En ce qui concerne l’existence d’un moyen propre à faire naître un doute sérieux sur la légalité de la décision contestée :
En l’état de l’instruction, les moyens tirés de la méconnaissance des stipulations de l’article 8 de la convention européenne de sauvegarde des droits de l’homme et des libertés fondamentales et de l’article 3§1 de la convention internationale relative aux droits de l’enfant sont propres à créer un doute sérieux quant à la légalité de la décision attaquée.
Les deux conditions posées par l’article L. 521-1 du code de justice administrative étant remplies, il y a lieu de prononcer la suspension de l’exécution de la décision du 8 octobre 2025 par laquelle le préfet du Val-d’Oise a refusé de renouveler le titre de séjour de Mme B…, jusqu’à ce qu’il soit statué au fond sur sa légalité.
Sur les conclusions aux fins d’injonction et d’astreinte :
L’exécution de la présente ordonnance implique qu’il soit enjoint au préfet du Val-d’Oise de réexaminer la demande de Mme B… un délai de deux mois à compter de la notification de la présente ordonnance et de lui délivrer dans l’attente de ce réexamen, dans un délai de quinze jours à compter de la notification de la présente ordonnance, un récépissé de demande de titre de séjour l’autorisant à travailler. Dans les circonstances de l’espèce, il n’y a pas lieu d’assortir cette injonction d’une astreinte.
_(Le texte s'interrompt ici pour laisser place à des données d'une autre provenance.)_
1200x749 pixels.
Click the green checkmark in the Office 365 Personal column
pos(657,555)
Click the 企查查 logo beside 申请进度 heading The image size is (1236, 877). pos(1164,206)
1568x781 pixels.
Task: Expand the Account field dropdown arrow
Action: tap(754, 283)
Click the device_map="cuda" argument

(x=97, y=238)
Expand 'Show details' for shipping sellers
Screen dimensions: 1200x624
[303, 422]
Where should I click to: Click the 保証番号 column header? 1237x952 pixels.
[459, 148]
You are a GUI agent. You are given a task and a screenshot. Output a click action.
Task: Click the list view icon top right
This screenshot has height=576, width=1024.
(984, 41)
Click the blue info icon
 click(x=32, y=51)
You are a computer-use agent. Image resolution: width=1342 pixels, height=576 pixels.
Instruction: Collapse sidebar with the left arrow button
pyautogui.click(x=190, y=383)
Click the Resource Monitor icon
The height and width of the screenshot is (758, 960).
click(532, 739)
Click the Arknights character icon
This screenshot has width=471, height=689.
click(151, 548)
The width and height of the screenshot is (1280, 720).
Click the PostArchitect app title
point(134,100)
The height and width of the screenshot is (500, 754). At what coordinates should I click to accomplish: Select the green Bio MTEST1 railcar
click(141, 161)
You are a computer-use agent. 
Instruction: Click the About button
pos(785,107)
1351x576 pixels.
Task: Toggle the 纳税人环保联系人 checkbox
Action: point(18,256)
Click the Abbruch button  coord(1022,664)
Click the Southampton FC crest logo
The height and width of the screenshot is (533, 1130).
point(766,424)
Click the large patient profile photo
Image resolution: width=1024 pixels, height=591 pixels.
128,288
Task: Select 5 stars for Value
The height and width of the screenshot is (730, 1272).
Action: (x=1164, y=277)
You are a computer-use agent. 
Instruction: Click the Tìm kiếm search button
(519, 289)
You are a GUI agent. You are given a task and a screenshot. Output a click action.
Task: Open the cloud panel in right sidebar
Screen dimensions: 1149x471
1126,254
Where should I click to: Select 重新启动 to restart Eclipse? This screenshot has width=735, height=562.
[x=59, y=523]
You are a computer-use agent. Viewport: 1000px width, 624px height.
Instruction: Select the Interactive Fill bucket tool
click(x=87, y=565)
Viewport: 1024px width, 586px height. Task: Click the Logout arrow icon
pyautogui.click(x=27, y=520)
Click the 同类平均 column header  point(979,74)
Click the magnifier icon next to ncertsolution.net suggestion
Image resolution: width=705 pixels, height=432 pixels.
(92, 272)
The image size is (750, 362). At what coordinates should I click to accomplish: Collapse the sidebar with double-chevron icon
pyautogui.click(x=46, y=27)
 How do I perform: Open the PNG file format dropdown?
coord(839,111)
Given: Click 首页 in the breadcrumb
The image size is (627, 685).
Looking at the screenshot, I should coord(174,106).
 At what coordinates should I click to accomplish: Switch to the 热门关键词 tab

Sur les frais liés à l’instance :
Il y a lieu, dans les circonstances de l’espèce, de mettre à la charge de l’Etat, partie perdante dans la présente instance, une somme de 1 000 euros à verser à Mme B… en application de l’article L. 761-1 du code de justice administrative.
O R D O N N E :
L’exécution de la décision du 8 octobre 2025 par laquelle le préfet du Val-d’Oise a rejeté la demande de titre de séjour de Mme B… est suspendue.
Il est enjoint au préfet du Val-d’Oise de réexaminer la demande de Mme B…, dans un délai de deux mois à compter de la notification de la présente ordonnance et de lui délivrer, dans le délai de quinze jours à compter de la notification de la présente ordonnance, un récépissé de demande de renouvellement de carte de séjour l’autorisant à travailler.
L’Etat versera à Mme B… une somme de 1 000 euros sur le fondement de l’article L. 761-1 du code de justice administrative.
Le surplus des conclusions de la requête est rejeté.
La présente ordonnance sera notifiée à Mme A… C… et au ministre de l’intérieur.
Copie en sera adressée au préfet du Val-d’Oise.
Fait à Cergy, le 24 novembre 2025.
La juge des référés
signé
L. Moinecourt
La République mande et ordonne au ministre de l’intérieur en ce qui le concerne ou à tous commissaires de justice à ce requis en ce qui concerne les voies de droit commun contre les parties privées, de pourvoir à l’exécution de la présente décision.